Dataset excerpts
_ _ _ _

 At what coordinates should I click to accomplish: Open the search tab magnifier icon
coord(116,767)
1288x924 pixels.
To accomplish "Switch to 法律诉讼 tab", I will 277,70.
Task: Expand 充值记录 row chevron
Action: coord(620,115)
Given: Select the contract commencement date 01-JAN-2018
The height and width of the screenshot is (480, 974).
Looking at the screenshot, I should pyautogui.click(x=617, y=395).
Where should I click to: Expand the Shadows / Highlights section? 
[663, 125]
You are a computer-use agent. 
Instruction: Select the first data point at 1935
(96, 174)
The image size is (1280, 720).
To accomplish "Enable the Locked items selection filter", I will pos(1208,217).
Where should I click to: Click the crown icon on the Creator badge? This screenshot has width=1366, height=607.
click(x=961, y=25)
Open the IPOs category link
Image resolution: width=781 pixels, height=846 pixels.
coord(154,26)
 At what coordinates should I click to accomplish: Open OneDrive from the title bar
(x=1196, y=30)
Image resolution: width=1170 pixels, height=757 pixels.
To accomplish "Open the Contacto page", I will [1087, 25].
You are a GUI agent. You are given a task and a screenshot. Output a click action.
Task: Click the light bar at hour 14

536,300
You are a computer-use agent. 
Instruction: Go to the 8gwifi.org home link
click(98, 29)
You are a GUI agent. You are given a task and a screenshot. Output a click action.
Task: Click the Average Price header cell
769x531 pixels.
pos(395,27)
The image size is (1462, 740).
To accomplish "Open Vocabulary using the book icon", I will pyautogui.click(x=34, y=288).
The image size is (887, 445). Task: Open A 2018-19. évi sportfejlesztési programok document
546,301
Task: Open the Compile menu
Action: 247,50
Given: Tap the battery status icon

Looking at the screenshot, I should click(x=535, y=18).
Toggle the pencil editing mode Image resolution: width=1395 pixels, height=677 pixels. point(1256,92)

_ _ _ _

Line by line, repeat the data exactly.

 At what coordinates should I click to accomplish: Open the search tab magnifier icon
coord(116,767)
1288x924 pixels.
To accomplish "Switch to 法律诉讼 tab", I will 277,70.
Task: Expand 充值记录 row chevron
Action: coord(620,115)
Given: Select the contract commencement date 01-JAN-2018
The height and width of the screenshot is (480, 974).
Looking at the screenshot, I should pyautogui.click(x=617, y=395).
Where should I click to: Expand the Shadows / Highlights section? 
[663, 125]
You are a computer-use agent. 
Instruction: Select the first data point at 1935
(96, 174)
The image size is (1280, 720).
To accomplish "Enable the Locked items selection filter", I will pos(1208,217).
Where should I click to: Click the crown icon on the Creator badge? This screenshot has width=1366, height=607.
click(x=961, y=25)
Open the IPOs category link
Image resolution: width=781 pixels, height=846 pixels.
coord(154,26)
 At what coordinates should I click to accomplish: Open OneDrive from the title bar
(x=1196, y=30)
Image resolution: width=1170 pixels, height=757 pixels.
To accomplish "Open the Contacto page", I will [1087, 25].
You are a GUI agent. You are given a task and a screenshot. Output a click action.
Task: Click the light bar at hour 14

536,300
You are a computer-use agent. 
Instruction: Go to the 8gwifi.org home link
click(98, 29)
You are a GUI agent. You are given a task and a screenshot. Output a click action.
Task: Click the Average Price header cell
769x531 pixels.
pos(395,27)
The image size is (1462, 740).
To accomplish "Open Vocabulary using the book icon", I will pyautogui.click(x=34, y=288).
The image size is (887, 445). Task: Open A 2018-19. évi sportfejlesztési programok document
546,301
Task: Open the Compile menu
Action: 247,50
Given: Tap the battery status icon

Looking at the screenshot, I should click(x=535, y=18).
Toggle the pencil editing mode Image resolution: width=1395 pixels, height=677 pixels. point(1256,92)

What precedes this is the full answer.